Read the table by columns to see what each aspect covers in isolation, and by rows to see what no single line of work has yet combined. Contact-rich manipulation appears with multi-robot coordination (RoCoBench) and with safety (SafeBimanual), but never with black-box ad-hoc partners under explicit safety assumptions at the same time.
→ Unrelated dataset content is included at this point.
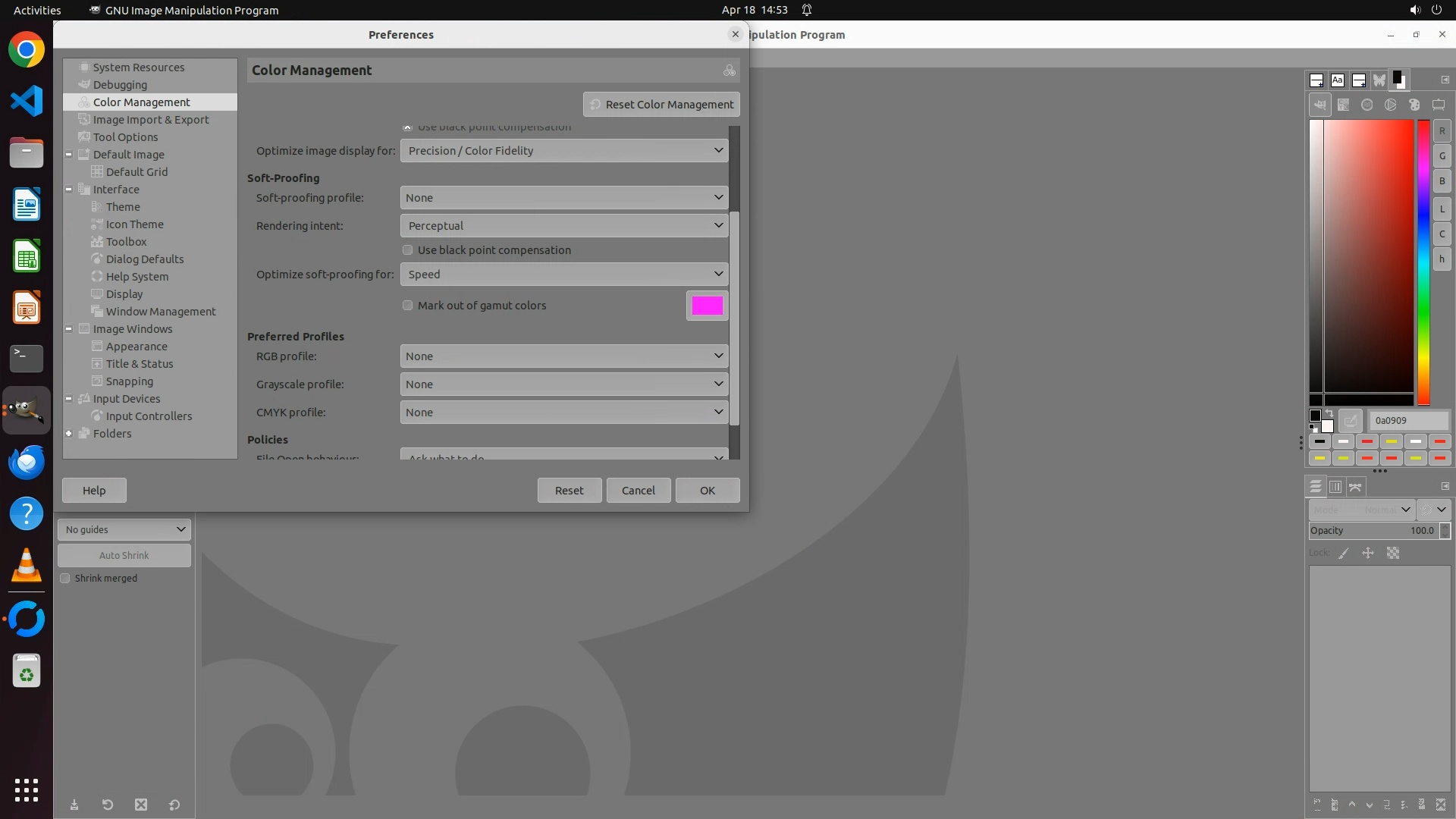This screenshot has height=819, width=1456.
Task: Select the Palette color selector icon
Action: tap(1414, 105)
CONCERTO + CHAMBER occupy the four-aspect intersection at the design-contract level (ADRs, scaffold, smoke test); empirical validation across the six heterogeneity sub-axes is the staged Phase-0 spike protocol's job (Stage 1: AS + OM → Stage 2: CR + CM → Stage 3: PF + SA), with results landing on the leaderboard from M5 onward.
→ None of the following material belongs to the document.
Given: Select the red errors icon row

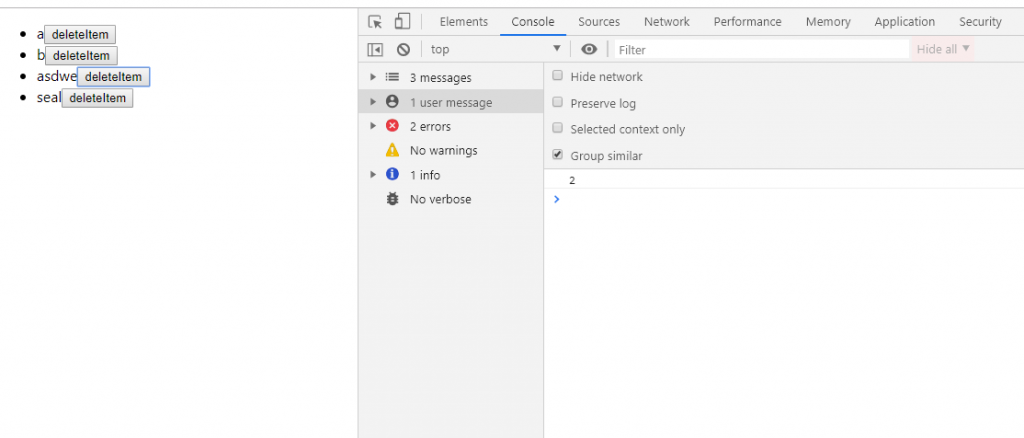Looking at the screenshot, I should tap(393, 126).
See adr/ADR-007 for the six-axis taxonomy that defines "heterogeneous" precisely, and the docs/explanation/why-aht.md page for the long-form positioning.


The six heterogeneity axes CHAMBER measures

Axis Symbol What it varies Where the priors come from
Action space AS 7‑DOF arm vs 2‑DOF mobile base on shared task HARL, HetGPPO
Observation modality OM vision-only vs vision + force/torque + proprioception Visual-tactile peg-in-hole literature
Control rate CR 500 Hz arm vs 50 Hz base, chunk size held constant RTC, A2C2, FAVLA
Communication CM latency 1–100 ms, jitter µs–10 ms, drop 10−6–10−2 3GPP R17, URLLC
Partner familiarity PF trained-with vs frozen-novel partner, mid-episode swap FCP, MEP
Safety SA mixed-vendor force-limit / SIL-PL pairs, contact-rich ISO 10218-2:2025

Every surviving axis is required to clear a pre-registered ≥20 pp homogeneous-vs-heterogeneous gap before it ships in the v1 benchmark. See adr/ADR-007 for the staged Phase‑0 spike protocol (Stage 1: AS + OM, Stage 2: CR + CM, Stage 3: PF + SA).


Repository layout

src/
├── concerto/      # the METHOD  (cite this)
│   ├── safety/    #   exp CBF-QP + conformal overlay + OSCBF + braking fallback
│   ├── training/  #   ego-AHT training loop + deterministic seeding
│   ├── policies/  #   Phase-1 trained checkpoints
│   └── api/       #   public Protocols
└── chamber/       # the BENCHMARK  (run this)
    ├── envs/      #   ManiSkill v3 wrappers
    ├── comm/      #   fixed-format channel + URLLC degradation
    ├── partners/  #   partner zoo (heuristic / frozen-RL / VLA stubs)
    ├── tasks/     #   CHAMBER-Solo / Duo / Quartet (Phase 1+)
    ├── evaluation/#   HRS, pre-registration, leaderboard renderer
    └── benchmarks/#   Stage-0/1/2/3 spike runners

adr/               # 15 Architecture Decision Records (the design rationale)
docs/              # Diátaxis: tutorials / how-to / reference / explanation
tests/             # unit / property / integration / smoke / reproduction
spikes/            # pre-registration YAMLs + result archives

Leaderboard

Stage‑0 acceptance results; rendered by chamber-render-tables after each tagged spike. Stage 1 (AS + OM) rows land with M5 — see Roadmap.

Show placeholder table
Method Stage 0 success Inter-robot collision Force-limit violation Conformal λ mean Reference
MAPPO (homogeneous baseline) pending pending pending n/a M5
HetGPPO + naive CBF pending pending pending n/a M5
CONCERTO pending pending pending pending M5

Submit a new entry: docs/how-to/submit-leaderboard.md.


Who this is for

Multi-robot RL researchers — CHAMBER is the first benchmark to score ad-hoc teamwork at the manipulation tier with a measurable heterogeneity-robustness score (HRS). Start with docs/tutorials/hello-spike.md.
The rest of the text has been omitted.